Septimus al contrario decide di rompere le catene delle convenzioni di una società che esclude chi è diverso, folle, o comunque sopra le righe, ammettendo solo quello che il medico, il Signor Bradshow, chiama senso delle proporzioni. E poiché la fatica di vivere, la malattia, l’emarginazione, il fallimento sociale o personale, la solitudine non sono ammessi da questo senso delle proporzioni, Septimus decide di togliersi la vita.
Clarissa rimane turbata dal gesto di Septimus, perché se è vero che Clarissa ha scelto la vita, ciò non significa che questa pulsione di morte non sia presente anche in lei, come del resto in ciascuno di noi.
La morte era un tentativo di comunicare; le persone sentivano l’impossibilità di raggiungere il centro che, misticamente, le sfuggiva; la vicinanza si allontanava; l’estasi svaniva, si era soli. C’era un abbraccio nella morte.
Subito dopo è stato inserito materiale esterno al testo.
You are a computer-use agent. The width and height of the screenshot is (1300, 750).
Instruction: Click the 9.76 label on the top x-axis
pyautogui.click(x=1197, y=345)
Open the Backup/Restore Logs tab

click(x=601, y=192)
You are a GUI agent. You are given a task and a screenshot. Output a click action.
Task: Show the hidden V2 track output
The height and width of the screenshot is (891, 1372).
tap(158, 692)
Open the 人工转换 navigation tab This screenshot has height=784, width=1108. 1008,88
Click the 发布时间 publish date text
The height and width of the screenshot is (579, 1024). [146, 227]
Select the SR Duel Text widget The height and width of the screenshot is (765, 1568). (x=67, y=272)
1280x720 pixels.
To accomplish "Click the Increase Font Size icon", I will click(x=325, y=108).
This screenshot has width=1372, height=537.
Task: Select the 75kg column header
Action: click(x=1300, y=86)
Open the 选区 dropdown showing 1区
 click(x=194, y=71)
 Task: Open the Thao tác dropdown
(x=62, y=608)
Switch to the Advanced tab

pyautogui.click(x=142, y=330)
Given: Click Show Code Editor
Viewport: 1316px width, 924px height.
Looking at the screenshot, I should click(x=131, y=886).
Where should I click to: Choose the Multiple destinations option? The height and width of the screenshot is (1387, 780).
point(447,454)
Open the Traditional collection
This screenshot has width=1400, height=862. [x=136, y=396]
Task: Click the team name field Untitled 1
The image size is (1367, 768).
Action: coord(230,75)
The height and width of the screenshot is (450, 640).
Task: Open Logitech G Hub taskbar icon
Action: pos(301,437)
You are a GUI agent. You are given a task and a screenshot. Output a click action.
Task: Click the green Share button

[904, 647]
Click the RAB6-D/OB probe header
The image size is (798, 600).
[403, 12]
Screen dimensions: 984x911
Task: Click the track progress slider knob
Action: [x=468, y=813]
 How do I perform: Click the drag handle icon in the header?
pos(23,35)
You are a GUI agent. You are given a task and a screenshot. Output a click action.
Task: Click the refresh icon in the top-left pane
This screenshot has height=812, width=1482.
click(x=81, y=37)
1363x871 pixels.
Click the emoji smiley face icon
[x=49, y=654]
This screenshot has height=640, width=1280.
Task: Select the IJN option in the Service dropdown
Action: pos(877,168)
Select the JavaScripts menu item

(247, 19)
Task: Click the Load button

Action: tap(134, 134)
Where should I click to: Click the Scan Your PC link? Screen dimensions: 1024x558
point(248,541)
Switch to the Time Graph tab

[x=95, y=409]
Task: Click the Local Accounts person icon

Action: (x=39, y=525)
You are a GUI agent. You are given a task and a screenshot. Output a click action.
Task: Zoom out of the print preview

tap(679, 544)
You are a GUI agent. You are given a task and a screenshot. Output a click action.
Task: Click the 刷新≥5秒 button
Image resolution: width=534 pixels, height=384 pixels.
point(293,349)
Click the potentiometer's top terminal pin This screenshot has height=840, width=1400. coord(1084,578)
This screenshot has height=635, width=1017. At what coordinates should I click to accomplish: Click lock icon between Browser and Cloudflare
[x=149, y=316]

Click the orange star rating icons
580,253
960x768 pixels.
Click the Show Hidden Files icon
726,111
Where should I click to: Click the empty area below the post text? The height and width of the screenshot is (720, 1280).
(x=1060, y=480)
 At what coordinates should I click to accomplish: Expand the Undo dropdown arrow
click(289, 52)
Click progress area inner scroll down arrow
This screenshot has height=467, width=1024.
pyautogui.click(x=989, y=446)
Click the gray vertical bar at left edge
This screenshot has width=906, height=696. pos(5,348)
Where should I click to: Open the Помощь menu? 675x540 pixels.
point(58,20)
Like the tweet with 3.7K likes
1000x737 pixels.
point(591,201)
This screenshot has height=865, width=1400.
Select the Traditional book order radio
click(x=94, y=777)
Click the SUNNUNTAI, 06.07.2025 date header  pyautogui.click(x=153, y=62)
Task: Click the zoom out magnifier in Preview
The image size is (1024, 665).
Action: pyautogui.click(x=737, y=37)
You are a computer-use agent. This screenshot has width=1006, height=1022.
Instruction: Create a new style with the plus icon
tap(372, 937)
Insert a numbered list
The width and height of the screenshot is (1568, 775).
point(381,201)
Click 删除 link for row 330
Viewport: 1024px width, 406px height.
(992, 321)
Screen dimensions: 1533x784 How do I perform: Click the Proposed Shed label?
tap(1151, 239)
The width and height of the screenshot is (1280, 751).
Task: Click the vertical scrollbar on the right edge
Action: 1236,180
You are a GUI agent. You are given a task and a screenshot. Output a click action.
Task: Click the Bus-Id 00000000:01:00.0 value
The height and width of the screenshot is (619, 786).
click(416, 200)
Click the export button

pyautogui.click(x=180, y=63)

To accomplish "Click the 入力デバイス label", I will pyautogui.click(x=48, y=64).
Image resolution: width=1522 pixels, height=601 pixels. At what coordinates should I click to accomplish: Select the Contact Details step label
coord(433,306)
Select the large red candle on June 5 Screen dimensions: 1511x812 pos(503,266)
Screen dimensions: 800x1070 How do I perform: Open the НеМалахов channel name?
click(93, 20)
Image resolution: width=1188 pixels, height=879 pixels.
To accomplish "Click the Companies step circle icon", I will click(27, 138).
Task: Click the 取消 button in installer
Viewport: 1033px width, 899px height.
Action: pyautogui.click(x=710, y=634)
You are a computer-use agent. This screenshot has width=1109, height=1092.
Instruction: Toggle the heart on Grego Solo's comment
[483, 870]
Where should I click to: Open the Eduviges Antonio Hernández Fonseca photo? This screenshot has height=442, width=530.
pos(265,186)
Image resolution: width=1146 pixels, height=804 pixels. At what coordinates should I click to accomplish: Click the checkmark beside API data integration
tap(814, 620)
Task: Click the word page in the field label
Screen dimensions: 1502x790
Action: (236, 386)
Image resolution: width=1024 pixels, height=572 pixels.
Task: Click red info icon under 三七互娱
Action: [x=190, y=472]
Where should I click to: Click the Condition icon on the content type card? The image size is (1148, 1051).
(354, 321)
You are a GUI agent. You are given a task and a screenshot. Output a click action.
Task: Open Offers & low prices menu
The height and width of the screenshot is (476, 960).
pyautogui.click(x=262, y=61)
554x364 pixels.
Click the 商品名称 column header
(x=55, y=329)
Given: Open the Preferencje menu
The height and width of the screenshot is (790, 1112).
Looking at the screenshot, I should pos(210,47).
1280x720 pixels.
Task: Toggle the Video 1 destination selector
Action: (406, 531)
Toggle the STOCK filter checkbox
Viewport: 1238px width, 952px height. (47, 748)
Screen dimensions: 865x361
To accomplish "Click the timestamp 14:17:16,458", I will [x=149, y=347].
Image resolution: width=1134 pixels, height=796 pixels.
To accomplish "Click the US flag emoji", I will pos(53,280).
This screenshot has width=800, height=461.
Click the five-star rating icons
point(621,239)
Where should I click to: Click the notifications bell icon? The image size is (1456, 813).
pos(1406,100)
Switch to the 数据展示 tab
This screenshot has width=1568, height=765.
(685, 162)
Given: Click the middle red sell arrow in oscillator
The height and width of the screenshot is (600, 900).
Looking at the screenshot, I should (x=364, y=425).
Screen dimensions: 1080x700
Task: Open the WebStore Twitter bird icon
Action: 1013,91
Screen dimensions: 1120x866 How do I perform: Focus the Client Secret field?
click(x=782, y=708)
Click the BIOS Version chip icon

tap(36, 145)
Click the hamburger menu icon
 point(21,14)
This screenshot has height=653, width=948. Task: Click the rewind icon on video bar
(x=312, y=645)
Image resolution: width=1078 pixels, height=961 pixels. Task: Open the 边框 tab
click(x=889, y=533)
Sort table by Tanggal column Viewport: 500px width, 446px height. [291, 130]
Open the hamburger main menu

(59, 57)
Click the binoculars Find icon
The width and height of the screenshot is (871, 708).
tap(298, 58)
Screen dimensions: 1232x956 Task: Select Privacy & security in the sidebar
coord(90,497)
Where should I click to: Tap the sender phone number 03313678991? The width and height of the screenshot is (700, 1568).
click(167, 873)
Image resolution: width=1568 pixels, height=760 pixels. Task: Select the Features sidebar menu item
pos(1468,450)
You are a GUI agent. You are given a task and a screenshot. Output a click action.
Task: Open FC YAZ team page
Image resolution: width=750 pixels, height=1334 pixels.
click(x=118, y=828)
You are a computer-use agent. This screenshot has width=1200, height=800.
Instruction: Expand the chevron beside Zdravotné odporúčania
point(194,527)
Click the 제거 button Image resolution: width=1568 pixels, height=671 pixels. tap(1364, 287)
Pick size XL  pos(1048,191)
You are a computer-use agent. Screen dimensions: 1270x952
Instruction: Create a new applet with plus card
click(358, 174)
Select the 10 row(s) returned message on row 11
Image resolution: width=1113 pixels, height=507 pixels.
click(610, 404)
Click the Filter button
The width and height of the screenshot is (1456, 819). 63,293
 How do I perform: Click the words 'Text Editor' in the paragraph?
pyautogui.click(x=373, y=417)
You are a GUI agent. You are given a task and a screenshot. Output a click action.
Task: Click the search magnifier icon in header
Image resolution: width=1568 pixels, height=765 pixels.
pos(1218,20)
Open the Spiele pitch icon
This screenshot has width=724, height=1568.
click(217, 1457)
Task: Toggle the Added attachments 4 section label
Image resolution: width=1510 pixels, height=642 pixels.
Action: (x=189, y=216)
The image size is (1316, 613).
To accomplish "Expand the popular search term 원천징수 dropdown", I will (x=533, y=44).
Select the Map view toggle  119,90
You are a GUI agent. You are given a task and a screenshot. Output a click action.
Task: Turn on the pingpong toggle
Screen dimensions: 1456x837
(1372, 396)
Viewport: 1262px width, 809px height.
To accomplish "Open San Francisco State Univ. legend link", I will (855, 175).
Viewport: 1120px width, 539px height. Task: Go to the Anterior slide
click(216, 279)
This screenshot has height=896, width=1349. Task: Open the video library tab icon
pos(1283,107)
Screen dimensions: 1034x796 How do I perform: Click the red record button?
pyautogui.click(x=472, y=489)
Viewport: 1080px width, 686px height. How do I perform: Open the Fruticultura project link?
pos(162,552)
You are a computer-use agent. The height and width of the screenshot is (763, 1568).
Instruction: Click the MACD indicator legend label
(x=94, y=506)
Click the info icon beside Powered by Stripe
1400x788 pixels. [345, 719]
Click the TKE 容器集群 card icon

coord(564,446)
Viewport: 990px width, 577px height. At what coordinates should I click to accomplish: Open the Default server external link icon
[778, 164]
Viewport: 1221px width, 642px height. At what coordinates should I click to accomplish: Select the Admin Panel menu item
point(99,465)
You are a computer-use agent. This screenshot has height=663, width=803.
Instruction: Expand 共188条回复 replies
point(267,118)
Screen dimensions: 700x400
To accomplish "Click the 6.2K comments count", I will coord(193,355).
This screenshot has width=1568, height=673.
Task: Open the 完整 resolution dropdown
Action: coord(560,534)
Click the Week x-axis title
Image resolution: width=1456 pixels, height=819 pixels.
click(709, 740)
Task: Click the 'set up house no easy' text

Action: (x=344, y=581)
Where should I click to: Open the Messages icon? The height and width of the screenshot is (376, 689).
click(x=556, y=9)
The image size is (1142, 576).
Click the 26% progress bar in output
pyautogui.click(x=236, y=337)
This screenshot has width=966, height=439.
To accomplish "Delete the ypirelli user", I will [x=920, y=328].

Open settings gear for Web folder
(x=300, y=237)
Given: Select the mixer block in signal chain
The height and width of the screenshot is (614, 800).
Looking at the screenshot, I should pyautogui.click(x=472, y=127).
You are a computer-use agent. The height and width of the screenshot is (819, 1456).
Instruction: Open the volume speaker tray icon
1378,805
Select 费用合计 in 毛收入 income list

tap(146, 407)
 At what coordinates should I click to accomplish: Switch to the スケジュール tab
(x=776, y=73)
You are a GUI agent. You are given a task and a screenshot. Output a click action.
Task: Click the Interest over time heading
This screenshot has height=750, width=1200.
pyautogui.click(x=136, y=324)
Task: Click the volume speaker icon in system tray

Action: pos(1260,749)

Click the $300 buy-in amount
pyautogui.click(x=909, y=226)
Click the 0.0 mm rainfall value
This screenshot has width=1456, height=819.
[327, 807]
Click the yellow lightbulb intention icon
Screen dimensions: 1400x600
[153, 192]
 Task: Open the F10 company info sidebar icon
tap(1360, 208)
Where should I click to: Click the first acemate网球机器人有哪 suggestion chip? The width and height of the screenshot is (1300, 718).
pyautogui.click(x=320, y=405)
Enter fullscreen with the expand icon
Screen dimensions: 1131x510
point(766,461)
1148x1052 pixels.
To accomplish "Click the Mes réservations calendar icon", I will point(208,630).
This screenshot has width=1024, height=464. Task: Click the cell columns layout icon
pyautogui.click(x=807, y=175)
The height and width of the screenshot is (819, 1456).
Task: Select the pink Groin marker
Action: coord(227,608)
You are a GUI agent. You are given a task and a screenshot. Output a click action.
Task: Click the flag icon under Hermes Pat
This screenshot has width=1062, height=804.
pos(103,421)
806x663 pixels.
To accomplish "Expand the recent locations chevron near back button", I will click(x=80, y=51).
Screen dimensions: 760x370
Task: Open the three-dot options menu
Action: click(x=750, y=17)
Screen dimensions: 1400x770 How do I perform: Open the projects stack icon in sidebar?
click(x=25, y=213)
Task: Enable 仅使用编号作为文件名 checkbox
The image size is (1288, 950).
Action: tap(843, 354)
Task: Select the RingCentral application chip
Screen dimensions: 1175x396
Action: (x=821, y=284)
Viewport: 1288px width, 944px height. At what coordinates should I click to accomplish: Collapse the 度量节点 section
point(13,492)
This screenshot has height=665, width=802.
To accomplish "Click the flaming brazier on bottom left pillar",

La Signora Dalloway è un romanzo che è molto legato alla biografia dell’autrice: Clarissa è simile ad un’amica della madre che lei ha conosciuto da vicino. Nella sua bella casa Clarissa vive come una monaca e il suo matrimonio, pur essendo felice, non include la sfera sessuale, un po’ come il matrimonio tra Virginia e Leonard Woolf.
Anche l’attrazione di Clarissa per Sally ovviamente richiama l’esperienza personale dell’autrice. Infine la malattia di Septimus e in generale l’oscillare tra la morte e la vita è qualcosa che Virginia Woolf ha vissuto, come sappiamo, in prima persona.
La Signora Dalloway è un romanzo molto lirico e denso, tanto che ad una prima lettura si ha l’impressione di capire solo una parte di tutto quello che l’autrice voleva comunicare.
Non so cosa ne pensiate voi, ma per me Virginia Woolf è sempre stata e resta un’autrice difficile da leggere e con cui fatico ad entrare in sintonia, proprio per il suo modo di narrare così ripiegato sull’interiorità dei personaggi.
A mio avviso è necessario un momento di assestamento, per prendere le misure, per capire cosa si sta leggendo. Non solo quando si comincia la lettura, ma ogni volta che la si riprende tra le mani. Perlomeno a me è successo così: ho avuto bisogno ogni volta di rientrare in sintonia con la pagina ed immergermi e lasciarmi cullare nella dimensione in cui l’autrice vuole trasportarci.
Ma quando ci si immerge pienamente nella lettura e ci si lascia trasportare dalle sue onde, è impossibile non cogliere la ricchezza, la profondità del pensiero e dell’animo dell’autrice. Certo bisogna essere disposti ad ascoltarla.